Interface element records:
'''

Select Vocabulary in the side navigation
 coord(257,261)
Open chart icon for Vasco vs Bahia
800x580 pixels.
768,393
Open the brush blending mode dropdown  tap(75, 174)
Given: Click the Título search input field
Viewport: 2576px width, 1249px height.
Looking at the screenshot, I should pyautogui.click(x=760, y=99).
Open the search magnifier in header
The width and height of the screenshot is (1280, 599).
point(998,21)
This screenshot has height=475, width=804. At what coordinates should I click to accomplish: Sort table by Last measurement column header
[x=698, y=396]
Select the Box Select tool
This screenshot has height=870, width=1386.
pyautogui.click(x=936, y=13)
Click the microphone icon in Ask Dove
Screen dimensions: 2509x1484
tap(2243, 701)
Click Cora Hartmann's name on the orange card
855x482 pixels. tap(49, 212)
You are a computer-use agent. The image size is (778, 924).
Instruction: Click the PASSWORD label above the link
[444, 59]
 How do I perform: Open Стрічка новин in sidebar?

'''

Transcribe all of the material above line for line, changing nothing.

* WRITTEN RESPONSE *
Select Vocabulary in the side navigation
 coord(257,261)
Open chart icon for Vasco vs Bahia
800x580 pixels.
768,393
Open the brush blending mode dropdown  tap(75, 174)
Given: Click the Título search input field
Viewport: 2576px width, 1249px height.
Looking at the screenshot, I should pyautogui.click(x=760, y=99).
Open the search magnifier in header
The width and height of the screenshot is (1280, 599).
point(998,21)
This screenshot has height=475, width=804. At what coordinates should I click to accomplish: Sort table by Last measurement column header
[x=698, y=396]
Select the Box Select tool
This screenshot has height=870, width=1386.
pyautogui.click(x=936, y=13)
Click the microphone icon in Ask Dove
Screen dimensions: 2509x1484
tap(2243, 701)
Click Cora Hartmann's name on the orange card
855x482 pixels. tap(49, 212)
You are a computer-use agent. The image size is (778, 924).
Instruction: Click the PASSWORD label above the link
[444, 59]
 How do I perform: Open Стрічка новин in sidebar?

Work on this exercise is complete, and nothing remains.